GIVEN REQUEST A >> In the records below, copy out the stretch from the line containing "Image resolution: width=2576" through the line containing "click(x=1113, y=106)", both lines included.

# Sam the Striped Monkey's Around the World Trip!



## Andrea Van Scoyoc (Jul 23, 2015)

Hi, all!

Not sure if this should go here, but I'm hoping to start a cool project. One that's been done before, mind you, but I'm hoping the vagabond and misfit traveling community will get behind this one!

Meet, Sam. I made him, last night. Yes, I know he's pathetic. I'm definitely no seamstress, but he's special to me, anyway.

Starting July 31, Im taking Sam to downtown New Port Richey, with a note pinned to him, with instructions on what to do when hes found and where to upload pictures.

Im hoping that, as he's picked up and taken places, he'll make it all over the U.S. and eventually, overseas.

Wish Sam, luck!!!


----------



## Tude (Jul 23, 2015)

ROFL - had to wipe off my screen there woman!!! haha - I've seen this done with a robot type thingee and stolen gnomes. Fun project - hope the "picker-upper" plays the game!!!! Fun!!


----------



## Andrea Van Scoyoc (Jul 23, 2015)

Thanks, Tude! I hope so, too!


----------



## Tude (Jul 23, 2015)

LOL - I'm still laughing over your sock monkey hahaaha

Years ago in a very busy bicycling forum I was on - when it was cool - we had a man who worked at a manufacturing place that made nerf balls and things - and he sent out some nerf balls to some of us and our job was to sign the ball - take a pic and then send it on to the next person who wanted to participate in the project (and the list was massive). I got a ball that went through 8 states and signed by more than 20 members (till it was lost somewhere in Oregon). But it was a fun time and project. People enjoyed it - enjoyed participating and anticipating their chance to see the traveling balls and all who had signed them - as well as viewing the pics where the balls went too. Fun things.

And actually the website boomed when we were doing that too.


----------



## Tude (Jul 23, 2015)

haha - OK - I had to surface this bad boy. LOL Still giggling!!!!


----------



## Andrea Van Scoyoc (Jul 23, 2015)

That's what im hoping for Sam, Tude. 

I hope he travels the world...but the US would be fine, too. 

I know...he's so ugly he's cute. Poor thing...


----------



## Art101 (Jul 24, 2015)

That thing is awesome,kickass sock monkey.Thats a great idea.We did kinda the same thing at a ski area with the monkey from some cartoon show.We passed it around to the other lifties to take pics.It was a good time.


----------



## Andrea Van Scoyoc (Jul 24, 2015)

Art101 said:


> That thing is awesome,kickass sock monkey.Thats a great idea.We did kinda the same thing at a ski area with the monkey from some cartoon show.We passed it around to the other lifties to take pics.It was a good time.




Thanks! Very cool pic! 

I'm hoping Sam goes everywhere and has a great trip.

I never want him back (some people ask that eventually their traveler gets returned to them) and hope that on my death bed one day, I get on the Internet and see Sam...ragged and worn out...and still traveling.

[Rows on where targets appear]
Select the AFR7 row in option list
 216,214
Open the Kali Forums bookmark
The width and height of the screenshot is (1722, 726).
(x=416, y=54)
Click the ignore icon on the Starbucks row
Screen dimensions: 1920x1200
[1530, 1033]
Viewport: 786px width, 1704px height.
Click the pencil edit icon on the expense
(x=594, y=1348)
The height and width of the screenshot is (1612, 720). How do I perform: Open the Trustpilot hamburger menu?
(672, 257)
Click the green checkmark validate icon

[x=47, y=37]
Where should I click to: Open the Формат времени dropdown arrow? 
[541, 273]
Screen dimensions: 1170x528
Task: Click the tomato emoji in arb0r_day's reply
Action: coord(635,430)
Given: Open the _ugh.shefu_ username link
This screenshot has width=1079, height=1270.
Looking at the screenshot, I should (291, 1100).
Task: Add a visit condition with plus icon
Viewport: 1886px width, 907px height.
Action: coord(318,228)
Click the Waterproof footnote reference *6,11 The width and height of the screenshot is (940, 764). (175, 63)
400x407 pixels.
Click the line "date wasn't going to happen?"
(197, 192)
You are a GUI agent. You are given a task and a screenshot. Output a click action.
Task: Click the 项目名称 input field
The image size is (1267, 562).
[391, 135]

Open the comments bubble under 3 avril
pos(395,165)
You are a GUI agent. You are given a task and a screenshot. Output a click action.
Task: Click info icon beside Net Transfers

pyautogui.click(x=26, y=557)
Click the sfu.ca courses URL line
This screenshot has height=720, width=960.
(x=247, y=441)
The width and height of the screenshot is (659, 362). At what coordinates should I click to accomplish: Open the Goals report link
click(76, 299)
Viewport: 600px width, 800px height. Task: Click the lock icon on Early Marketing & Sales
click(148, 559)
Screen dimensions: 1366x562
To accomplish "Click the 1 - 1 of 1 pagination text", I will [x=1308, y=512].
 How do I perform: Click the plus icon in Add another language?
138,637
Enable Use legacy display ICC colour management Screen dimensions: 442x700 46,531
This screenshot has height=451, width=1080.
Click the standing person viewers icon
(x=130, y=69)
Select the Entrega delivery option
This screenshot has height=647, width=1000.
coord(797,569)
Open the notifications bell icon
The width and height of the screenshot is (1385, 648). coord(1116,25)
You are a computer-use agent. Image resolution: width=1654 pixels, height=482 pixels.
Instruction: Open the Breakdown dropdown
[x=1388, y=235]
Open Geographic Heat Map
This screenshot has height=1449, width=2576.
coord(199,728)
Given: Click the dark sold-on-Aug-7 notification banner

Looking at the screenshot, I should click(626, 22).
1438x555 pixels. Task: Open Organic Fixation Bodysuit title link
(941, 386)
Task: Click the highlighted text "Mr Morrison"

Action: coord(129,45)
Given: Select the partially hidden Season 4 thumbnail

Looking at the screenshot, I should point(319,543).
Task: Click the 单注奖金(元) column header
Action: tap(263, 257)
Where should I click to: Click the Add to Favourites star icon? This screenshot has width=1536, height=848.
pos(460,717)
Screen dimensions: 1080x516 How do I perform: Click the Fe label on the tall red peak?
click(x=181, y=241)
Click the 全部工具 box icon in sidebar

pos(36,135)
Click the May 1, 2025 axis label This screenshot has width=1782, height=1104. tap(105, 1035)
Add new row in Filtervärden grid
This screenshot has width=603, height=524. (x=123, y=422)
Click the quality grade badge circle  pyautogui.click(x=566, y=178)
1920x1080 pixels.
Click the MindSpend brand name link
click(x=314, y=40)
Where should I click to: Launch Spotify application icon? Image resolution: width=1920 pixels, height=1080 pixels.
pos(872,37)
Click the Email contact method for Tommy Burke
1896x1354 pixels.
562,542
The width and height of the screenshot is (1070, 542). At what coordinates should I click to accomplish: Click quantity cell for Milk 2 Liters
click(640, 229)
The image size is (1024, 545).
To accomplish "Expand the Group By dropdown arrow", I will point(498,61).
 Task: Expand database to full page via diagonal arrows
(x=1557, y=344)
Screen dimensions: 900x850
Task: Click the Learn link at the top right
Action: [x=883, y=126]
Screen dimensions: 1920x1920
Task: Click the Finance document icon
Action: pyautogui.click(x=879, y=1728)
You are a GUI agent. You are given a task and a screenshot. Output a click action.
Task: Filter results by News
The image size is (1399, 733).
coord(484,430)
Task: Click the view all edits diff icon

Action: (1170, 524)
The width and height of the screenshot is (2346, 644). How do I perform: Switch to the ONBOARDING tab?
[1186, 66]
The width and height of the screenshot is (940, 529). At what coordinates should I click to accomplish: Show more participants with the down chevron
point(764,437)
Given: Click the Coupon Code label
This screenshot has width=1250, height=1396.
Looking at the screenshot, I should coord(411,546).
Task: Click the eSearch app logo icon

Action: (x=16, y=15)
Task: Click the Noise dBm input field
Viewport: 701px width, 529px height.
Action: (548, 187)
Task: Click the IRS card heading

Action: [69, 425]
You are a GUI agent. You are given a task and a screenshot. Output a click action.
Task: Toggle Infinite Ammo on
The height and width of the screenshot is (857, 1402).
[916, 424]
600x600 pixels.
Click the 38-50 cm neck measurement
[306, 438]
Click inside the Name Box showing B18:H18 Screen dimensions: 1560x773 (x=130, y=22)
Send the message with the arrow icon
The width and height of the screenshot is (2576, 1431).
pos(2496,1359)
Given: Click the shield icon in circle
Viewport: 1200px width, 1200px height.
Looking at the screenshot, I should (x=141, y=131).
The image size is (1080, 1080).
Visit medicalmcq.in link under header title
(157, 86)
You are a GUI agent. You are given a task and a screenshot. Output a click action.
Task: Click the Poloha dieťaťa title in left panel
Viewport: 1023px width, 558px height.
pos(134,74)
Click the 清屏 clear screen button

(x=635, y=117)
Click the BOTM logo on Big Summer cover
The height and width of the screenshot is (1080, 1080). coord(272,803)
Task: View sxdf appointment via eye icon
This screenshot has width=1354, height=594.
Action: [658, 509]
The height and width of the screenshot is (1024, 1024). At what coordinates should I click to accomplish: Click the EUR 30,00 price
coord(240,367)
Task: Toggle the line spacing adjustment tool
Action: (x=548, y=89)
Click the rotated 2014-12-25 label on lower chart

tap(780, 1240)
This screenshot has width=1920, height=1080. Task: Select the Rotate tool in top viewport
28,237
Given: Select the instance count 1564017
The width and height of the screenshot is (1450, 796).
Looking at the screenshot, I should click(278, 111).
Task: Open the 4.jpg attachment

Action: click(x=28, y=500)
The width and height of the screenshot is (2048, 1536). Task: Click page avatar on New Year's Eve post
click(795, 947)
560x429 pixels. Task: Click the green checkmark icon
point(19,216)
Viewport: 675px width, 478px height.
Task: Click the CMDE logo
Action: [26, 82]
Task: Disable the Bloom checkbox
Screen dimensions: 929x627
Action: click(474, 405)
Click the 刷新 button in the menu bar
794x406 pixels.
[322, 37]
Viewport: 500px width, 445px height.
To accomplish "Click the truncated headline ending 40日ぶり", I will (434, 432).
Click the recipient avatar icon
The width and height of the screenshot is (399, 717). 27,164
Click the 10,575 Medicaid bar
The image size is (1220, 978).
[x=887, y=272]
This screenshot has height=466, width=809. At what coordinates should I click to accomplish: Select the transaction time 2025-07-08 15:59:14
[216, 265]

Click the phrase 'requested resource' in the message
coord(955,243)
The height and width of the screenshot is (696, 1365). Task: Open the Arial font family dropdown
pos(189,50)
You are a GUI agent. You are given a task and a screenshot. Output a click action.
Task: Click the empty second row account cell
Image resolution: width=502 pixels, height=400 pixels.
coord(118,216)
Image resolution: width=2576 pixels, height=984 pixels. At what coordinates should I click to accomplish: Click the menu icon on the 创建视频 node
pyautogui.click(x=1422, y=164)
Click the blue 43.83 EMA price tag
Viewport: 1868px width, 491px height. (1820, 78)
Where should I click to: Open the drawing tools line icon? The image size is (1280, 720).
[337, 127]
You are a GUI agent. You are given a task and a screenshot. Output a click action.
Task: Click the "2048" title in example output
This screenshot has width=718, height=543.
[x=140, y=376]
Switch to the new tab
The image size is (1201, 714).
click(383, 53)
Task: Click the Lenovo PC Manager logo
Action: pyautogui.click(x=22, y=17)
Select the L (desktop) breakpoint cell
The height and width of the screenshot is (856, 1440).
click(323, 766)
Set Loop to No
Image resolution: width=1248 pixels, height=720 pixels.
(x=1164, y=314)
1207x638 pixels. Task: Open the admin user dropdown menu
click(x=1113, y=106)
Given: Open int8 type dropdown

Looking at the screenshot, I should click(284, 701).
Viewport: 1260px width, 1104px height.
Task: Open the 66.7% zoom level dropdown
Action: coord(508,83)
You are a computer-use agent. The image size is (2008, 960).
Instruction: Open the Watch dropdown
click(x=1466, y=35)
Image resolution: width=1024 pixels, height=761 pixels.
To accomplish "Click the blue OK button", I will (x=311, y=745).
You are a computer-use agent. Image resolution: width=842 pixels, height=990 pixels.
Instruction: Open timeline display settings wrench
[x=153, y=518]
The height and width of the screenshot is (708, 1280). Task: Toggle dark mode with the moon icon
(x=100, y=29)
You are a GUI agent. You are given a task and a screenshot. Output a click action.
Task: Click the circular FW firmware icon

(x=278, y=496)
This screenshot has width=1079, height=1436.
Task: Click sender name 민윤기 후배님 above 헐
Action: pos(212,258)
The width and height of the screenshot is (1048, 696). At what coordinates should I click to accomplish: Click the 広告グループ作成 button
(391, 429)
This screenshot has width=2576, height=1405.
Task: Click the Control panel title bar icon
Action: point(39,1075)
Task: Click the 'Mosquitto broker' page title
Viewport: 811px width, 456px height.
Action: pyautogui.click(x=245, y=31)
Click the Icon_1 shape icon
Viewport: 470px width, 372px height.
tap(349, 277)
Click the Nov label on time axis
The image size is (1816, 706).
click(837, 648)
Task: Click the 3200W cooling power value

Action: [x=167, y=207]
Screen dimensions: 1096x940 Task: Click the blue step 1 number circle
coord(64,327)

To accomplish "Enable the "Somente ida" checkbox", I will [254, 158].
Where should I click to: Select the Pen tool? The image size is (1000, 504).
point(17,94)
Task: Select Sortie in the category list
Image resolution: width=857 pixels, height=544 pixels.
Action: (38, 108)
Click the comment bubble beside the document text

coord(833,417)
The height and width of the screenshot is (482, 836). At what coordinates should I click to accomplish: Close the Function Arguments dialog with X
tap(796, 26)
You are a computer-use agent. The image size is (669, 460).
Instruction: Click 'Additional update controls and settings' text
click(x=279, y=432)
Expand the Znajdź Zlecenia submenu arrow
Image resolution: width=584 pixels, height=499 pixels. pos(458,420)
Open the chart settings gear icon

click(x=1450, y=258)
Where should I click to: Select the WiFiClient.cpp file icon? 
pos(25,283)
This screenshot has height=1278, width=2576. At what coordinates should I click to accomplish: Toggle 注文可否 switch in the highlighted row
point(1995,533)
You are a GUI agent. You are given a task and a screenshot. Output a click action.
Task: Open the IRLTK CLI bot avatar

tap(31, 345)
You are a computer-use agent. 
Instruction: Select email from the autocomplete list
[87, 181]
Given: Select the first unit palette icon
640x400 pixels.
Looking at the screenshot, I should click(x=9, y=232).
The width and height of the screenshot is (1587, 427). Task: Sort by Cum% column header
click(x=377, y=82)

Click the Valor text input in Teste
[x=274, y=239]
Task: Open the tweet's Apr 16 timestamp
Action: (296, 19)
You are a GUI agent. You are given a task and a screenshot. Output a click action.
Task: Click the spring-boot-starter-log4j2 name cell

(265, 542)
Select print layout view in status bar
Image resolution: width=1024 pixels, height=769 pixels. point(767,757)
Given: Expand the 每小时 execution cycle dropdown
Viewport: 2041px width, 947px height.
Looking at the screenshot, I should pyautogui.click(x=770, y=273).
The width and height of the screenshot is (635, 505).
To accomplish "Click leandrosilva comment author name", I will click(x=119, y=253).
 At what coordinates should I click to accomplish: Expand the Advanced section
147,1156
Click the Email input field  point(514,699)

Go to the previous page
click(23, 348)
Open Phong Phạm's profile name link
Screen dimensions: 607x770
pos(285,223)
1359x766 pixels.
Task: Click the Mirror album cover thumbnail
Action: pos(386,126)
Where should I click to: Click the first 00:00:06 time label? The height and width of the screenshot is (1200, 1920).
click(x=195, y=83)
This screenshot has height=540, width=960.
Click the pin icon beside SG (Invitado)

GIVEN REQUEST B >>
Answer these from the thread about Sam the Striped Monkey above:
(i) Starting on what date does Andrea Van Scoyoc plan to take Sam to downtown New Port Richey?
(ii) Through how many states did the nerf ball Tude received travel?
(iii) At what kind of place did Art101 do something similar with a cartoon monkey?

RESULT A >>
Image resolution: width=2576 pixels, height=984 pixels. At what coordinates should I click to accomplish: Click the menu icon on the 创建视频 node
pyautogui.click(x=1422, y=164)
Click the blue 43.83 EMA price tag
Viewport: 1868px width, 491px height. (1820, 78)
Where should I click to: Open the drawing tools line icon? The image size is (1280, 720).
[337, 127]
You are a GUI agent. You are given a task and a screenshot. Output a click action.
Task: Click the "2048" title in example output
This screenshot has width=718, height=543.
[x=140, y=376]
Switch to the new tab
The image size is (1201, 714).
click(383, 53)
Task: Click the Lenovo PC Manager logo
Action: pyautogui.click(x=22, y=17)
Select the L (desktop) breakpoint cell
The height and width of the screenshot is (856, 1440).
click(323, 766)
Set Loop to No
Image resolution: width=1248 pixels, height=720 pixels.
(x=1164, y=314)
1207x638 pixels. Task: Open the admin user dropdown menu
click(x=1113, y=106)

RESULT B >>
(i) July 31
(ii) 8 states
(iii) A ski area